§ **What you should do**: The result must match the data exactly, line for line.

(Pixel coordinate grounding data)
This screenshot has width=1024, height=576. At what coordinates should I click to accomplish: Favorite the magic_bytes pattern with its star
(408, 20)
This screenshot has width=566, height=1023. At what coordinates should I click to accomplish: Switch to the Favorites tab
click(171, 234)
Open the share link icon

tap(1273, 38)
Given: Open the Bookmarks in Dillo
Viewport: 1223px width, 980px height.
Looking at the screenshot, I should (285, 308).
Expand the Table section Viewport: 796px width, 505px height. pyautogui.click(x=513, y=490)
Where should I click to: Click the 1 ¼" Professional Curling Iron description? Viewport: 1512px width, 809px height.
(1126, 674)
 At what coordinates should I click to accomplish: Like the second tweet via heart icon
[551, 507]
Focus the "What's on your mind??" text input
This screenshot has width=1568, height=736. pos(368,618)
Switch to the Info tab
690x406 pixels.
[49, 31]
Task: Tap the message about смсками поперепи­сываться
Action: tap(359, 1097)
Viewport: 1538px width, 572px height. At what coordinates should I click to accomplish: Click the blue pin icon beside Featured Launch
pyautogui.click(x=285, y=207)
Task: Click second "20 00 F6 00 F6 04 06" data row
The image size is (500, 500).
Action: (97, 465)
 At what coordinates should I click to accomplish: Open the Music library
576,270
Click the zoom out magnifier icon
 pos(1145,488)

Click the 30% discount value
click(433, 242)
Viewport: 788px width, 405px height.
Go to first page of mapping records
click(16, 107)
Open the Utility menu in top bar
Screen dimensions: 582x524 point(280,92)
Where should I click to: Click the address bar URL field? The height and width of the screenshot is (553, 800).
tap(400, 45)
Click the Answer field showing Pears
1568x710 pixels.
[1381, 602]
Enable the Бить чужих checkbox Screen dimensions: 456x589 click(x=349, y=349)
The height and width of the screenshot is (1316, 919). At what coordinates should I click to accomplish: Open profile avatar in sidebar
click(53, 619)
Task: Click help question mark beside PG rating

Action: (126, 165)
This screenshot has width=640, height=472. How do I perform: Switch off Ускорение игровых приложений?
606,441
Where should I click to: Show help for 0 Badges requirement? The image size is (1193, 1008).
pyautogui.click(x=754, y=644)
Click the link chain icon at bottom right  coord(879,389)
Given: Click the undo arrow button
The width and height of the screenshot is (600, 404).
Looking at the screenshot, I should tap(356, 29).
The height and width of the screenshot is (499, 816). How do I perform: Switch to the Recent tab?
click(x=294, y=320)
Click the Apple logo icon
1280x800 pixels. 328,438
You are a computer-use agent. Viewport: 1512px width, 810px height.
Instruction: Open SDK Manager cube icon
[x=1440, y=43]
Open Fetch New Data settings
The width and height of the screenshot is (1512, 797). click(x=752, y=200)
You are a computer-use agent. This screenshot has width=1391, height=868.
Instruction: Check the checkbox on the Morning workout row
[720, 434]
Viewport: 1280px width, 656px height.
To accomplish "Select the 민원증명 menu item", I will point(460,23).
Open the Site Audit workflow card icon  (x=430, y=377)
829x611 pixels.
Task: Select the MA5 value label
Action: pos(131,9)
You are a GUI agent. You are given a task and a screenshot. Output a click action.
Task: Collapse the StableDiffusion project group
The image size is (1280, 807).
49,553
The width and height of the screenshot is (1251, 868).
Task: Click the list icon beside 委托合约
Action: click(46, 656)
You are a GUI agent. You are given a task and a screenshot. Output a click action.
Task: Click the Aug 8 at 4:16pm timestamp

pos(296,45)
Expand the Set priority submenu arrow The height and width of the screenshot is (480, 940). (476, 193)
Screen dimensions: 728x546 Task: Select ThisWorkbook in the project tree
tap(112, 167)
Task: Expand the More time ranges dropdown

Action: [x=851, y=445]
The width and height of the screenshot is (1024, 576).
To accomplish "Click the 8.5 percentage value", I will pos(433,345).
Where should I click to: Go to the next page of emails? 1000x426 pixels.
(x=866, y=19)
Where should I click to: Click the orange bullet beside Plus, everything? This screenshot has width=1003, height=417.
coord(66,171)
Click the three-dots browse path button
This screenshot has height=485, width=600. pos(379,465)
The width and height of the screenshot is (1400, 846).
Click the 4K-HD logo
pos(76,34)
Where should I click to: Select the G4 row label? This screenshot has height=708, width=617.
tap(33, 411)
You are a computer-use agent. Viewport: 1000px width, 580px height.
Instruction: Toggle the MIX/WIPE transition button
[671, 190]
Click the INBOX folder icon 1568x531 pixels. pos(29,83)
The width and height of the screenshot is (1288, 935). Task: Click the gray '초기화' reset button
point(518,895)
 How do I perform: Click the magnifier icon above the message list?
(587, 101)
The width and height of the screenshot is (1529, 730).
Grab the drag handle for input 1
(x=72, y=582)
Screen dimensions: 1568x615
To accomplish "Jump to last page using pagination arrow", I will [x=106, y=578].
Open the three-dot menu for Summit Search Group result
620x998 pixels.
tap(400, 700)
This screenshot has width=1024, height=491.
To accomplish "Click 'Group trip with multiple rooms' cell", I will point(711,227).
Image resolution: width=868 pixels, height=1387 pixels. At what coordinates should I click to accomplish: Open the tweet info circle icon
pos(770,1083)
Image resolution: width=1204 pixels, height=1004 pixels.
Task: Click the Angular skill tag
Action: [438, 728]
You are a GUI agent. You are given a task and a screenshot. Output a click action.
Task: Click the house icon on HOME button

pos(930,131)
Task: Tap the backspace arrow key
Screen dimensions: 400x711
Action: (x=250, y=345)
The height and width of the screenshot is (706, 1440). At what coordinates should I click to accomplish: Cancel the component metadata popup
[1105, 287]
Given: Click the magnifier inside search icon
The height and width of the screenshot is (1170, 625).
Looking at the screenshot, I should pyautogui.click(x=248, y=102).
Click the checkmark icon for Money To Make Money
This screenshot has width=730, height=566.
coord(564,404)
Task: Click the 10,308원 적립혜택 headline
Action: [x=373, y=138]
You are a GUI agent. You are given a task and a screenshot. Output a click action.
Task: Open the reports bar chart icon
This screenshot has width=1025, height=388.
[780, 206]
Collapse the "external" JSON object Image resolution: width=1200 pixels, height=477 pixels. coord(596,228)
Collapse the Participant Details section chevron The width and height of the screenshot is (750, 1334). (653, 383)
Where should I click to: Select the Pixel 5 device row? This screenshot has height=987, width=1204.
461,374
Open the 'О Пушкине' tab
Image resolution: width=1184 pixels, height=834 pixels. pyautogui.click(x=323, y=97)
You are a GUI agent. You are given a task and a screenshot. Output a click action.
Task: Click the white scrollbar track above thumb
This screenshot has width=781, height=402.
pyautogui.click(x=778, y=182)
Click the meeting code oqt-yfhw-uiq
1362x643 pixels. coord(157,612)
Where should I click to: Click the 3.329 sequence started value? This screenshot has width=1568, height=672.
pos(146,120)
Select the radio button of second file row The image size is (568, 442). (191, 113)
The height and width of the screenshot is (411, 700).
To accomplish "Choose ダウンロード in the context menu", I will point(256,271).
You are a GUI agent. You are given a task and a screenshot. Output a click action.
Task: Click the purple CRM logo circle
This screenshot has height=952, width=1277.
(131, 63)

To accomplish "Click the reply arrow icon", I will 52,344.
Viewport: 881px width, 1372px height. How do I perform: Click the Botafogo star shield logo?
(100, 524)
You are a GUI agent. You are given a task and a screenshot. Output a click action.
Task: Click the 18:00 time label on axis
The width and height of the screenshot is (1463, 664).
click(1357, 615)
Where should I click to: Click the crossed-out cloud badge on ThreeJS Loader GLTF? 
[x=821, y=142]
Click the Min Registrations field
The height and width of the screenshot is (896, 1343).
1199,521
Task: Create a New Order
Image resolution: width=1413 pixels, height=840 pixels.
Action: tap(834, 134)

§ **Answer to the exercise**:
This screenshot has width=1024, height=576. At what coordinates should I click to accomplish: Favorite the magic_bytes pattern with its star
(408, 20)
This screenshot has width=566, height=1023. At what coordinates should I click to accomplish: Switch to the Favorites tab
click(171, 234)
Open the share link icon

tap(1273, 38)
Given: Open the Bookmarks in Dillo
Viewport: 1223px width, 980px height.
Looking at the screenshot, I should (285, 308).
Expand the Table section Viewport: 796px width, 505px height. pyautogui.click(x=513, y=490)
Where should I click to: Click the 1 ¼" Professional Curling Iron description? Viewport: 1512px width, 809px height.
(1126, 674)
 At what coordinates should I click to accomplish: Like the second tweet via heart icon
[551, 507]
Focus the "What's on your mind??" text input
This screenshot has width=1568, height=736. pos(368,618)
Switch to the Info tab
690x406 pixels.
[49, 31]
Task: Tap the message about смсками поперепи­сываться
Action: tap(359, 1097)
Viewport: 1538px width, 572px height. At what coordinates should I click to accomplish: Click the blue pin icon beside Featured Launch
pyautogui.click(x=285, y=207)
Task: Click second "20 00 F6 00 F6 04 06" data row
The image size is (500, 500).
Action: (97, 465)
 At what coordinates should I click to accomplish: Open the Music library
576,270
Click the zoom out magnifier icon
 pos(1145,488)

Click the 30% discount value
click(433, 242)
Viewport: 788px width, 405px height.
Go to first page of mapping records
click(16, 107)
Open the Utility menu in top bar
Screen dimensions: 582x524 point(280,92)
Where should I click to: Click the address bar URL field? The height and width of the screenshot is (553, 800).
tap(400, 45)
Click the Answer field showing Pears
1568x710 pixels.
[1381, 602]
Enable the Бить чужих checkbox Screen dimensions: 456x589 click(x=349, y=349)
The height and width of the screenshot is (1316, 919). At what coordinates should I click to accomplish: Open profile avatar in sidebar
click(53, 619)
Task: Click help question mark beside PG rating

Action: (126, 165)
This screenshot has width=640, height=472. How do I perform: Switch off Ускорение игровых приложений?
606,441
Where should I click to: Show help for 0 Badges requirement? The image size is (1193, 1008).
pyautogui.click(x=754, y=644)
Click the link chain icon at bottom right  coord(879,389)
Given: Click the undo arrow button
The width and height of the screenshot is (600, 404).
Looking at the screenshot, I should tap(356, 29).
The height and width of the screenshot is (499, 816). How do I perform: Switch to the Recent tab?
click(x=294, y=320)
Click the Apple logo icon
1280x800 pixels. 328,438
You are a computer-use agent. Viewport: 1512px width, 810px height.
Instruction: Open SDK Manager cube icon
[x=1440, y=43]
Open Fetch New Data settings
The width and height of the screenshot is (1512, 797). click(x=752, y=200)
You are a computer-use agent. This screenshot has width=1391, height=868.
Instruction: Check the checkbox on the Morning workout row
[720, 434]
Viewport: 1280px width, 656px height.
To accomplish "Select the 민원증명 menu item", I will point(460,23).
Open the Site Audit workflow card icon  (x=430, y=377)
829x611 pixels.
Task: Select the MA5 value label
Action: pos(131,9)
You are a GUI agent. You are given a task and a screenshot. Output a click action.
Task: Collapse the StableDiffusion project group
The image size is (1280, 807).
49,553
The width and height of the screenshot is (1251, 868).
Task: Click the list icon beside 委托合约
Action: click(46, 656)
You are a GUI agent. You are given a task and a screenshot. Output a click action.
Task: Click the Aug 8 at 4:16pm timestamp

pos(296,45)
Expand the Set priority submenu arrow The height and width of the screenshot is (480, 940). (476, 193)
Screen dimensions: 728x546 Task: Select ThisWorkbook in the project tree
tap(112, 167)
Task: Expand the More time ranges dropdown

Action: [x=851, y=445]
The width and height of the screenshot is (1024, 576).
To accomplish "Click the 8.5 percentage value", I will pos(433,345).
Where should I click to: Go to the next page of emails? 1000x426 pixels.
(x=866, y=19)
Where should I click to: Click the orange bullet beside Plus, everything? This screenshot has width=1003, height=417.
coord(66,171)
Click the three-dots browse path button
This screenshot has height=485, width=600. pos(379,465)
The width and height of the screenshot is (1400, 846).
Click the 4K-HD logo
pos(76,34)
Where should I click to: Select the G4 row label? This screenshot has height=708, width=617.
tap(33, 411)
You are a computer-use agent. Viewport: 1000px width, 580px height.
Instruction: Toggle the MIX/WIPE transition button
[671, 190]
Click the INBOX folder icon 1568x531 pixels. pos(29,83)
The width and height of the screenshot is (1288, 935). Task: Click the gray '초기화' reset button
point(518,895)
 How do I perform: Click the magnifier icon above the message list?
(587, 101)
The width and height of the screenshot is (1529, 730).
Grab the drag handle for input 1
(x=72, y=582)
Screen dimensions: 1568x615
To accomplish "Jump to last page using pagination arrow", I will [x=106, y=578].
Open the three-dot menu for Summit Search Group result
620x998 pixels.
tap(400, 700)
This screenshot has width=1024, height=491.
To accomplish "Click 'Group trip with multiple rooms' cell", I will point(711,227).
Image resolution: width=868 pixels, height=1387 pixels. At what coordinates should I click to accomplish: Open the tweet info circle icon
pos(770,1083)
Image resolution: width=1204 pixels, height=1004 pixels.
Task: Click the Angular skill tag
Action: [438, 728]
You are a GUI agent. You are given a task and a screenshot. Output a click action.
Task: Click the house icon on HOME button

pos(930,131)
Task: Tap the backspace arrow key
Screen dimensions: 400x711
Action: (x=250, y=345)
The height and width of the screenshot is (706, 1440). At what coordinates should I click to accomplish: Cancel the component metadata popup
[1105, 287]
Given: Click the magnifier inside search icon
The height and width of the screenshot is (1170, 625).
Looking at the screenshot, I should pyautogui.click(x=248, y=102).
Click the checkmark icon for Money To Make Money
This screenshot has width=730, height=566.
coord(564,404)
Task: Click the 10,308원 적립혜택 headline
Action: [x=373, y=138]
You are a GUI agent. You are given a task and a screenshot. Output a click action.
Task: Open the reports bar chart icon
This screenshot has width=1025, height=388.
[780, 206]
Collapse the "external" JSON object Image resolution: width=1200 pixels, height=477 pixels. coord(596,228)
Collapse the Participant Details section chevron The width and height of the screenshot is (750, 1334). (653, 383)
Where should I click to: Select the Pixel 5 device row? This screenshot has height=987, width=1204.
461,374
Open the 'О Пушкине' tab
Image resolution: width=1184 pixels, height=834 pixels. pyautogui.click(x=323, y=97)
You are a GUI agent. You are given a task and a screenshot. Output a click action.
Task: Click the white scrollbar track above thumb
This screenshot has width=781, height=402.
pyautogui.click(x=778, y=182)
Click the meeting code oqt-yfhw-uiq
1362x643 pixels. coord(157,612)
Where should I click to: Click the 3.329 sequence started value? This screenshot has width=1568, height=672.
pos(146,120)
Select the radio button of second file row The image size is (568, 442). (191, 113)
The height and width of the screenshot is (411, 700).
To accomplish "Choose ダウンロード in the context menu", I will point(256,271).
You are a GUI agent. You are given a task and a screenshot. Output a click action.
Task: Click the purple CRM logo circle
This screenshot has height=952, width=1277.
(131, 63)

To accomplish "Click the reply arrow icon", I will 52,344.
Viewport: 881px width, 1372px height. How do I perform: Click the Botafogo star shield logo?
(100, 524)
You are a GUI agent. You are given a task and a screenshot. Output a click action.
Task: Click the 18:00 time label on axis
The width and height of the screenshot is (1463, 664).
click(1357, 615)
Where should I click to: Click the crossed-out cloud badge on ThreeJS Loader GLTF? 
[x=821, y=142]
Click the Min Registrations field
The height and width of the screenshot is (896, 1343).
1199,521
Task: Create a New Order
Image resolution: width=1413 pixels, height=840 pixels.
Action: tap(834, 134)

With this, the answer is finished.